U.S. – SEC Dual-Class Shares & Governance

On 15 October 2019, SEC spoke on problem of dual-class shares, and solutions.

  • Speech by SEC's Rick Fleming, titled dual-class shares: a recipe for disaster.

Dual Class Shares Justification

  • Particular technology companies have founders so visionary and charismatic that the companies could not be as successful without them, and they need to steer the ship.
  • Lack of voting rights for public shareholders is good, as it allows these founders to guard against activists demanding short-term profits at expense of long-term growth.
  • Dual-class shares give public an opportunity to participate in the company’s growth.

Entrenched Management

  • A few very well-known companies have thrived with long-term founders at helm.
  • But entrenched management produces lower returns for investors over the long-term.
  • Dual-class structures tend to under-perform companies with dispersed voting power.

Negative Effects

  • Without an appropriate level of accountability to shareholders created by dual-class, investors will be hurt, and badly, beyond lower profitability; other negative effects.
  • Including management self-dealing and treating company like a personal piggy bank.
  • Outsized optimism and over-estimation of the skills needed for long-term success.
  • Insular group-think, in which the founder surrounds himself with unqualified yes-men.
  • Poor accounting controls; taking eye off ball, burning cash by investing in ancillary.
  • Abusive working conditions, including discriminatory practices and harassment.

Weak Corporate Governance

  • Investors, particularly late-stage venture capital investors with deep pockets, been willing to pay astronomical sums while ceding massive amounts of control to founders.
  • Effect is other investors must agree to terms that were once unthinkable, including low-vote or no-vote shares; the result companies with weak corporate governance.
  • Hopeful recent events with founder-controlled companies will serve as wake-up call.
  • And investors will do more to push back against the trend toward weak governance.

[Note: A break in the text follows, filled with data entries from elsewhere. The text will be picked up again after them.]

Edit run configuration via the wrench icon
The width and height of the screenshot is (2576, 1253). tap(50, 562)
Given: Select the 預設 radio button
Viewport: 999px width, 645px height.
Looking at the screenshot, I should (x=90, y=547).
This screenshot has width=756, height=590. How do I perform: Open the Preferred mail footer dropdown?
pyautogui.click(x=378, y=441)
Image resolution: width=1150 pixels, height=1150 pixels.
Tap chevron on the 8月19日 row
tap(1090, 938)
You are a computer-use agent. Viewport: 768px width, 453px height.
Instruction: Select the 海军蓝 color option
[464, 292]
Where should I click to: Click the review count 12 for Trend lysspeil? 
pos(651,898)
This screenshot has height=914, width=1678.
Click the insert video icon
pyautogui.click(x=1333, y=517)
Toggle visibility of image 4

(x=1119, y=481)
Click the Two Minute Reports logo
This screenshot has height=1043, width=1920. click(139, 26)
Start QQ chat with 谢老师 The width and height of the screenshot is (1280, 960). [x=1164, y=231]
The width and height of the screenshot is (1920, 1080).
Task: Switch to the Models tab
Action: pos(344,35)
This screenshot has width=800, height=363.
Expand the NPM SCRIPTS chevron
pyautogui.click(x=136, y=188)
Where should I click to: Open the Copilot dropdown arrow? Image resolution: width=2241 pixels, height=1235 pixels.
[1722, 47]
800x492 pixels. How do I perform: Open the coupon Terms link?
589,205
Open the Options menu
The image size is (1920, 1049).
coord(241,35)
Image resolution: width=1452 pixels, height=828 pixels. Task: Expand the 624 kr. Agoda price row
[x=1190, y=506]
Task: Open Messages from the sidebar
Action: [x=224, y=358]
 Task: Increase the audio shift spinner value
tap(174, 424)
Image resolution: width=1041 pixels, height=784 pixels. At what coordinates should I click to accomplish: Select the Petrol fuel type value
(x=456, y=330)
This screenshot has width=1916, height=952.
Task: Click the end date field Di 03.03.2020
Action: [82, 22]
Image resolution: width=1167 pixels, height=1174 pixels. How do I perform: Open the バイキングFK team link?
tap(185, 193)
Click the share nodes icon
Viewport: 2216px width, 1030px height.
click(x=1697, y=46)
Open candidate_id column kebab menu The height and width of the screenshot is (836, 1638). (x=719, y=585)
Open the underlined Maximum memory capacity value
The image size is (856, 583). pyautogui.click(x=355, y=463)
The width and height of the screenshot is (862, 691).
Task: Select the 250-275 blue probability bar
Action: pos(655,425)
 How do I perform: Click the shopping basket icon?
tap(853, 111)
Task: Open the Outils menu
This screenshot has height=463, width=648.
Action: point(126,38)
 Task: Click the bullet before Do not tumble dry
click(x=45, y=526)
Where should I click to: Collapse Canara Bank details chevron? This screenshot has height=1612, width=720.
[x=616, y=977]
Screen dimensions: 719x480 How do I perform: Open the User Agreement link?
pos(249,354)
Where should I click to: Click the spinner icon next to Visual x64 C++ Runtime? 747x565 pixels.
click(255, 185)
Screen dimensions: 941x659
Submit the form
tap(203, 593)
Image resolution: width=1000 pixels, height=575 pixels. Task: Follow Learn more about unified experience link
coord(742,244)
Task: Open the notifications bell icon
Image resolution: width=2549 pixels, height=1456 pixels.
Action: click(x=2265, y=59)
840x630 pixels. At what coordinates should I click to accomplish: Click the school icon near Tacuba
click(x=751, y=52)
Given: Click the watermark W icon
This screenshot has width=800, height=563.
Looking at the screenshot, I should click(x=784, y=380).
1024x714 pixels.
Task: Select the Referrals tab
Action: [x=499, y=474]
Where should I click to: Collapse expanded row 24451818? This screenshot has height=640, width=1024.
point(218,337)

Role of Regulators, Exchanges

  • Policymakers should not be content to let the market fix itself, as stakes are too high.
  • Cannot expect this problem to be solved by investors acting for the common good.
  • SEC tried to ban creation of super-voting share classes, but defeated in court.
  • Still SEC can enhance disclosure of heightened risks associated with dual-class shares.
  • Stock exchanges not prevented from addressing issue, except their IPO listing profits.
  • But exchanges are self-regulatory organizations, and such act as guardians of market.

Compromise Solution

  • Several organizations have offered compromise solution for the exchanges to consider.
  • Sun-setting of super-voting rights, which would protect a visionary founder from activist investors for a reasonable length of time while preventing long-term harms.
  • Urged exchanges to quickly adopt these types of reforms to promote fair markets.